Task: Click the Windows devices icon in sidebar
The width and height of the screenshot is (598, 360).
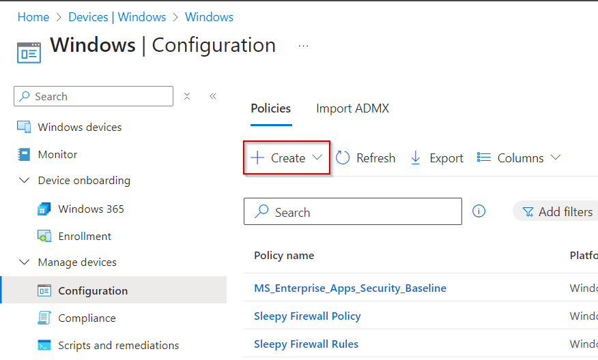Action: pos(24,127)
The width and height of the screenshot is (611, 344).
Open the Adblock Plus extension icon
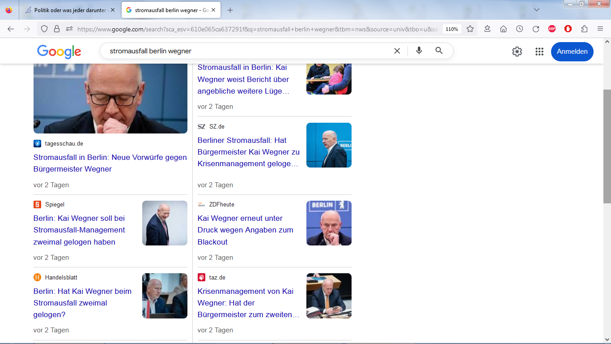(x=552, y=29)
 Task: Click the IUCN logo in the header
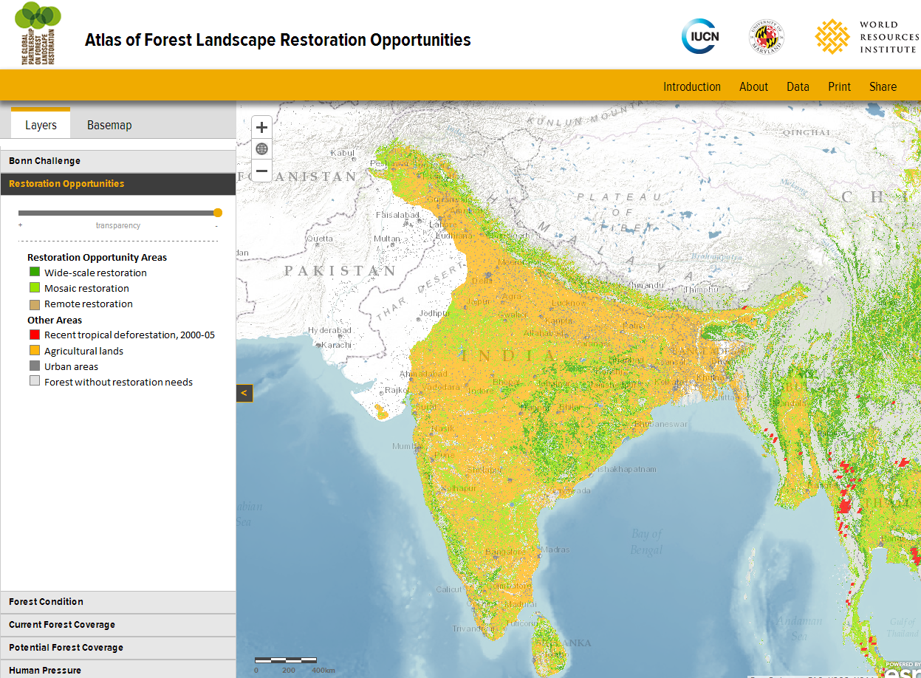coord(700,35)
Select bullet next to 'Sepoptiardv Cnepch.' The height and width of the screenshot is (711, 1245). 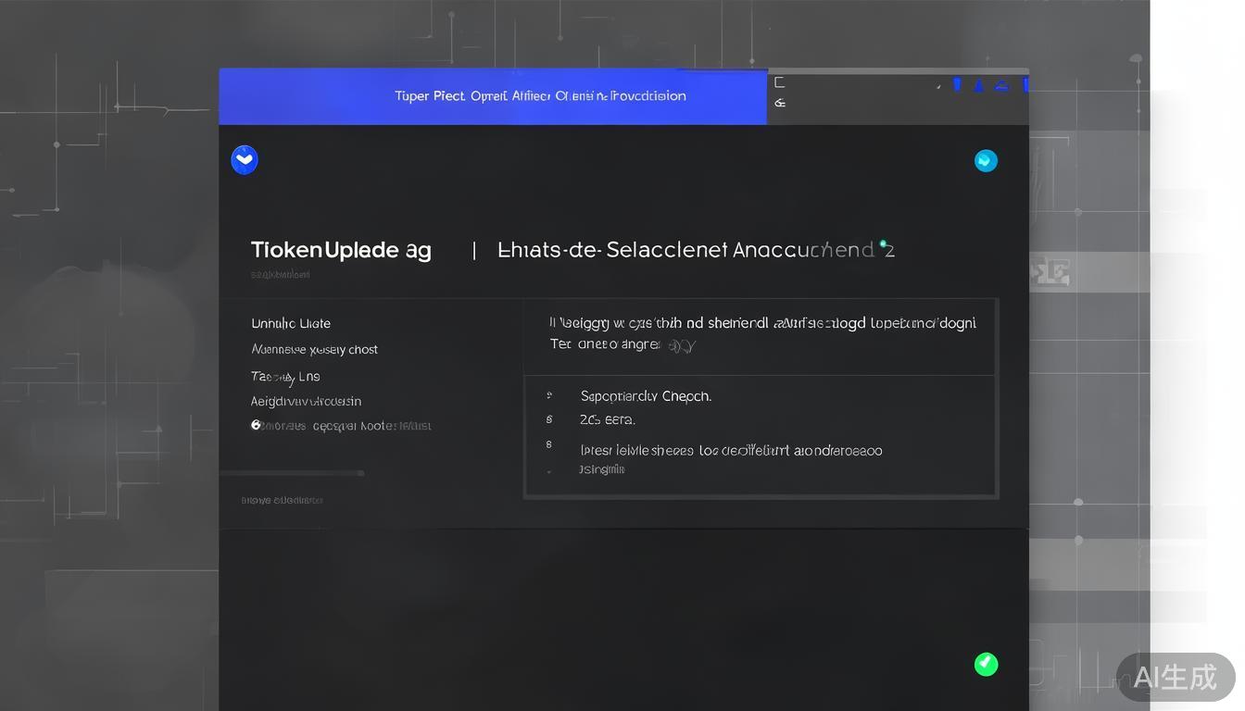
++++++++++
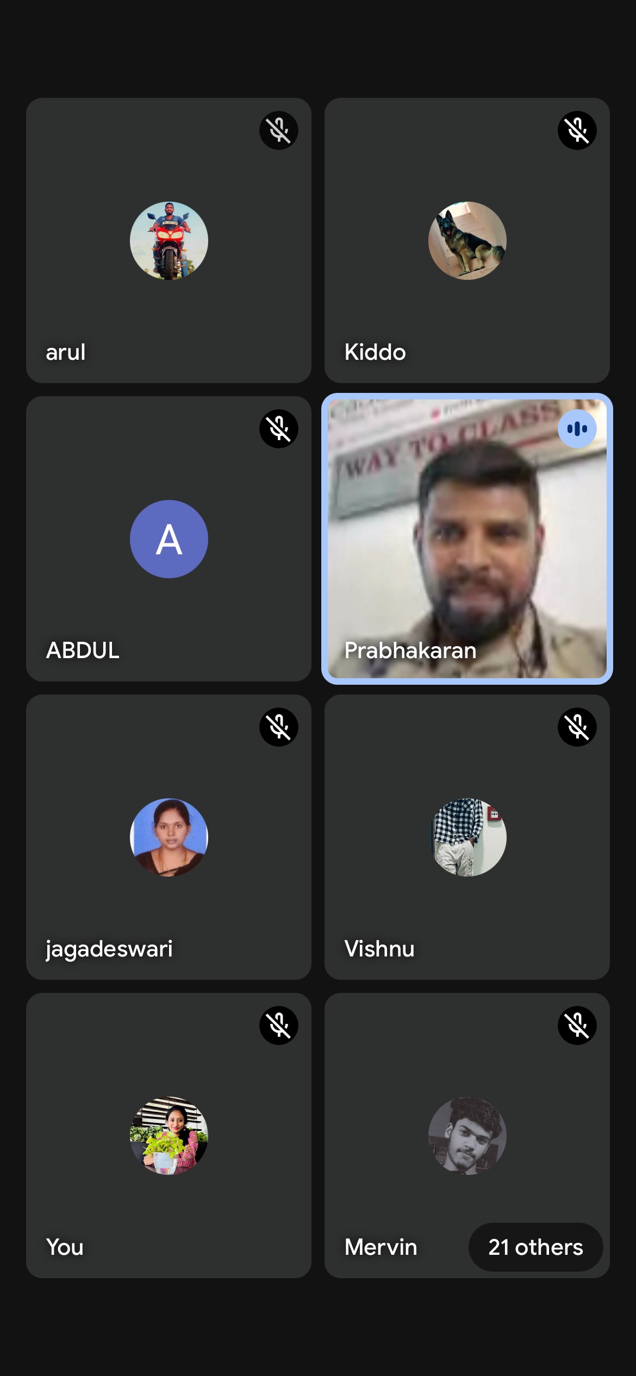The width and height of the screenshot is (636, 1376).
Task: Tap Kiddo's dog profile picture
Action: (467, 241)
++++++++++
Brief: Look above for the line with "Task: Click the Windows" and the line with "Select bullet next", then copy exactly the lines from the first through the second, both kept, with no pictures.

Answer to this task:
Task: Click the Windows devices icon in sidebar
The width and height of the screenshot is (598, 360).
Action: pos(24,127)
The width and height of the screenshot is (611, 344).
Open the Adblock Plus extension icon
(x=552, y=29)
 Task: Click the IUCN logo in the header
coord(700,35)
Select bullet next to 'Sepoptiardv Cnepch.' The height and width of the screenshot is (711, 1245). 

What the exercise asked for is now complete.